L’artista si descrive così:
TWINK è il giullare di corte con le parole.
1/2 degli HACHIKO.
Produttore e protettore dei rave.
Frocio, e pure depresso.
"cena fuori" è una resa di fronte all'insormontabile difficoltà della vita vera. Quella che arriva quando ci si accorge che crescere significa fare i conti con responsabilità, rinunce e compromessi che nessuno ti aveva insegnato ad affrontare. Le amicizie, le cene fuori, i sentimenti e l'amore smettono di essere le uniche questioni di cui occuparsi, mentre il lavoro, le responsabilità e la necessità di essere funzionali finiscono per occupare ogni spazio.
Il brano racconta la depressione, il dolore e l'abbandono progressivo dei propri bisogni, fino al punto in cui anche l'amore si restringe, diventa fragile e rischia di scomparire, schiacciato dalle grandi e piccole difficoltà della vita adulta. È il racconto di chi si ritrova a tradire sé stesso e, inevitabilmente, anche le persone che ama.

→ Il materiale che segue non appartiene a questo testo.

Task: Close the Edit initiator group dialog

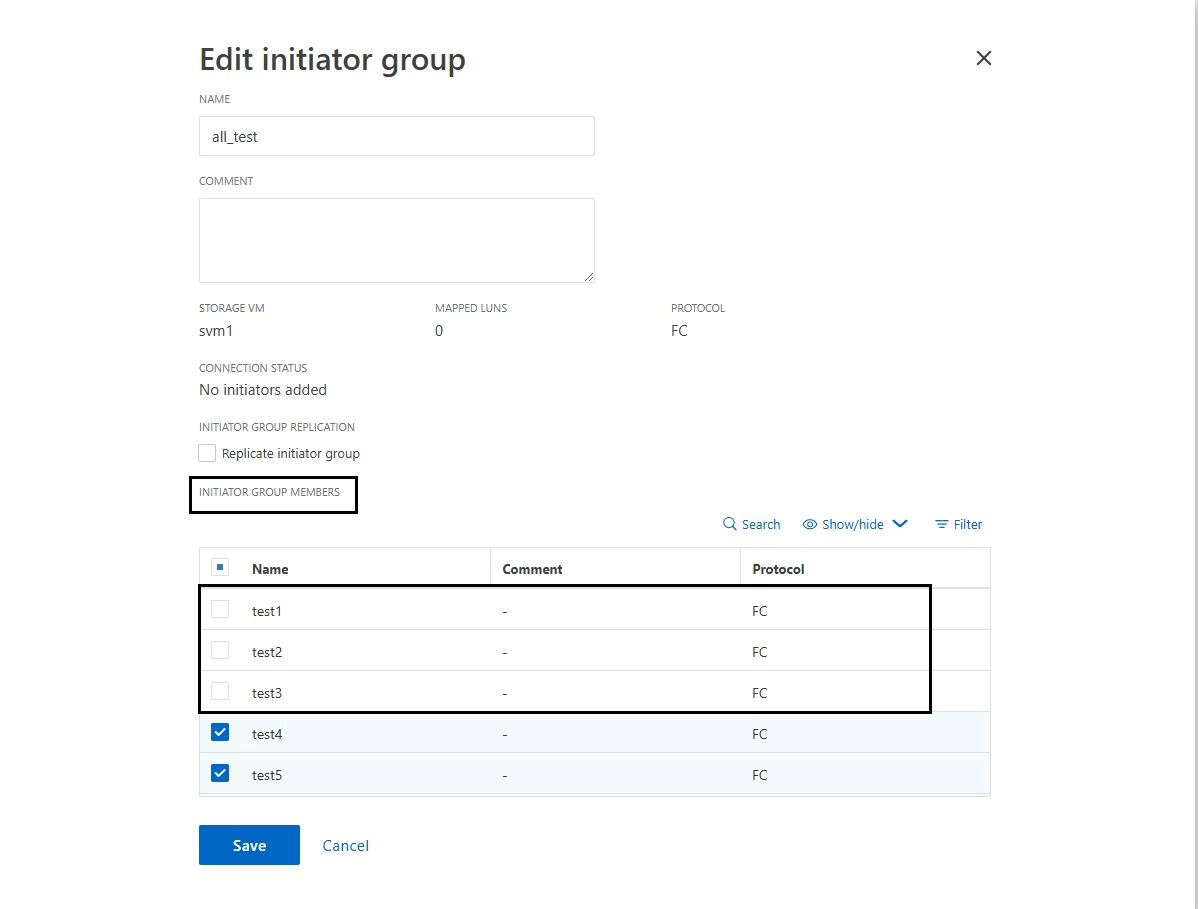Action: point(983,58)
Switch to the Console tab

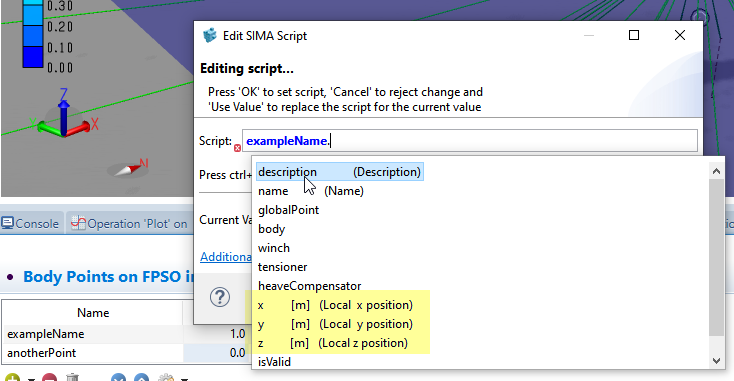pyautogui.click(x=30, y=224)
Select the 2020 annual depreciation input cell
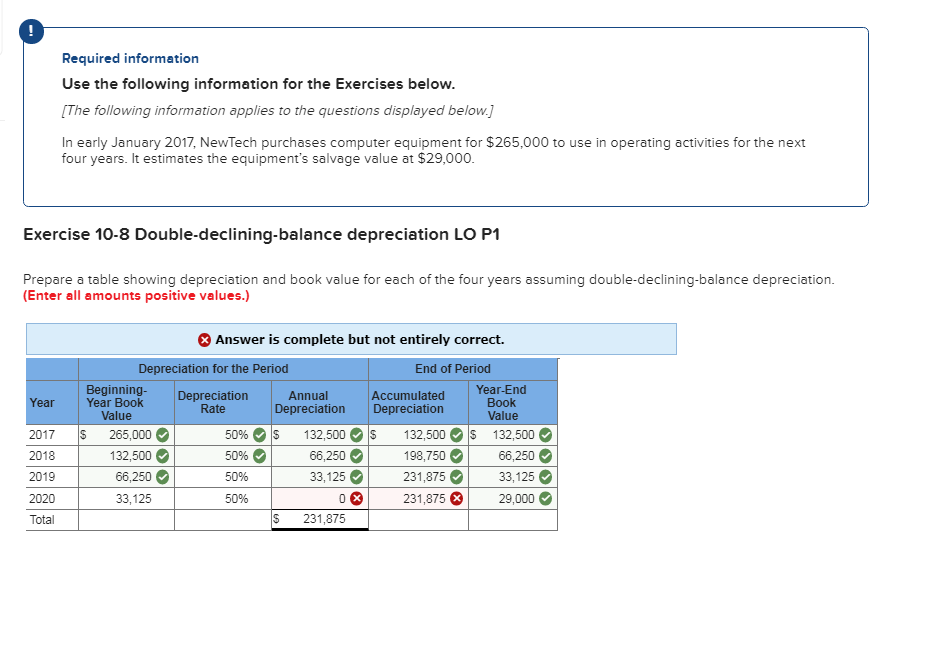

Dal punto di vista sonoro, "cena fuori" è un requiem in cassa dritta: una traccia sospesa e ipnotica che scorre lenta "come un lavandino rotto, come un orologio inceppato o come i giorni di una vita vissuta per inerzia. Una produzione essenziale accompagna una scrittura cruda e confessionale, trasformando il senso di immobilità in un paesaggio emotivo che pulsa costantemente sotto la superficie.
Il singolo si inserisce nel percorso narrativo di crudité, titolo che richiama la parola francese usata per indicare sia le cose crude sia le parole dette con cattiveria. Un doppio significato che diventa il filo conduttore dell'intero progetto: un disco che mette al centro tutto ciò che resta quando finiscono gli ideali romantici e iniziano le contraddizioni, la fatica della comunicazione, le rinunce e le fragilità che attraversano una relazione.
Con "cena fuori", TWINK continua a costruire un immaginario personale in cui la scrittura diventa uno strumento per raccontare le crepe dell'età adulta, senza cercare consolazioni né risposte semplici. Solo la volontà di guardare in faccia ciò che, troppo spesso, preferiamo lasciare fuori campo.